Unter Gleichnamigen gilt grundsätzlich das Prioritätsprinzip – wer zuerst kommt, mahlt zuerst. Dass das bei Streitigkeiten um Domains nicht immer so sein muss, hat der Bundesgerichtshof (BGH) mit den zwei maßgeblichen Leitentscheidungen shell.de und krupp.de aufgezeigt. Hier wurde im Rahmen einer Interessenabwägung entschieden, dass sich die Inhaber überragend bekannter Marken oder Unternehmensbezeichnungen gegen schnellere und gleichnamige Privatpersonen durchsetzen können. Neu ist die sehr viel weitergehendere Ansicht des OLG Stuttgart (Urteil vom 26.07.2007 – 7 U 55/07), das mit einer interessanten Argumentation sogar auf die überragende Bekanntheit verzichtet, um zum selben Ergebnis zu gelangen.
Die Klägerin, hier Mustermann GmbH genannt, forderte von einem Herrn Mustermann die Aufgabe der unter den Top-Levels (TLDs) .de, .eu und .com registrierten Domain „mustermann-unternehmensgruppe“ gefordert. Herr Mustermann hat im Prozess vorgetragen, den Aufbau eines Unternehmens bzw. einer Unternehmensgruppe zu planen, war aber unstreitig (noch) nicht unternehmerisch tätig. Die Vorinstanz – das Landgericht Stuttgart – hat die auf das Namensrecht gestützte Klage auf Löschung der Domains mit der Begründung abgewiesen, dass angesichts des beschreibenden Domain-Bestandteils „Unternehmensgruppe“ für die Beurteilung einer Verletzung des Namensrechts durch Namensanmaßung alleine auf den Bestandteil „Mustermann“ abzustellen sei. Mangels überragender Bekanntheit der Mustermann GmbH kam das Landgericht zu dem folgerichtigen Ergebnis, dass sich der Prioritätsgrundsatz durchsetzt und Herr Mustermann seine Domains behalten kann.

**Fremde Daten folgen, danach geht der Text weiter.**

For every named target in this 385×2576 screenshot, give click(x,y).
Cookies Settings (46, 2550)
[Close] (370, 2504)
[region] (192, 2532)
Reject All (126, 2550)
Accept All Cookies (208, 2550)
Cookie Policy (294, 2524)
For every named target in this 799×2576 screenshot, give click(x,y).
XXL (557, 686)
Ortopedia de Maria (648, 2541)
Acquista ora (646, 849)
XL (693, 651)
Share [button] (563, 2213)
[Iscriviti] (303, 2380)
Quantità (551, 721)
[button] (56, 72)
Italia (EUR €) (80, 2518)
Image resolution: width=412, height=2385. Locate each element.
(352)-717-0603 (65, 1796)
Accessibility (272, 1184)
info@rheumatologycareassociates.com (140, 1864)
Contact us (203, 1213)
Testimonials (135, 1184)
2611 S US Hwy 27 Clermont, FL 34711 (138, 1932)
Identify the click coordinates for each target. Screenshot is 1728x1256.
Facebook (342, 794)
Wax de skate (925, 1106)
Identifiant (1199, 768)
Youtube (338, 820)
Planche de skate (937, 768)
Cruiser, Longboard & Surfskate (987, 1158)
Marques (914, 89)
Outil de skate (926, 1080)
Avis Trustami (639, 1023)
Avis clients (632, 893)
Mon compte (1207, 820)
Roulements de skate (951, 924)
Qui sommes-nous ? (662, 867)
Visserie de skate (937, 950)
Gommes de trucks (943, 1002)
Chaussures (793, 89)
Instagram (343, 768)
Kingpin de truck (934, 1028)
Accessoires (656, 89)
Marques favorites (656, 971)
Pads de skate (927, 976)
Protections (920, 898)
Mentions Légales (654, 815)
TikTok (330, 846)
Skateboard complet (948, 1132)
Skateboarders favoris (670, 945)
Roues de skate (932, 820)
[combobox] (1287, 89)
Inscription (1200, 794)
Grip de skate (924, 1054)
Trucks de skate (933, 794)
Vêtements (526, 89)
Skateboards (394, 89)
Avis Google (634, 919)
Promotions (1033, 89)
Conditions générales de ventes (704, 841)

Die Entscheidung des Gerichts
Anders das Oberlandesgericht Stuttgart in der Berufungsinstanz: Aufgrund der Tatsache, dass der Beklagte, Herr Mustermann, nicht unternehmerisch tätig ist, sei der Domain-Bestandteil „Unternehmensgruppe“ doch zu berücksichtigen. Gerade dieses Attribut würde ihn von der Klägerin unterscheiden. Damit liege keine Gleichnamigkeit mehr vor, weshalb das Prioritätsprinzip nicht zur Anwendung gelangen kann. Aufgrund der in der Domainregistrierung liegenden Namensanmaßung liege damit eine Zuordnungsverwirrung vor, die das auf Domainlöschung gerichtete Verlangen der Klägerin begründet.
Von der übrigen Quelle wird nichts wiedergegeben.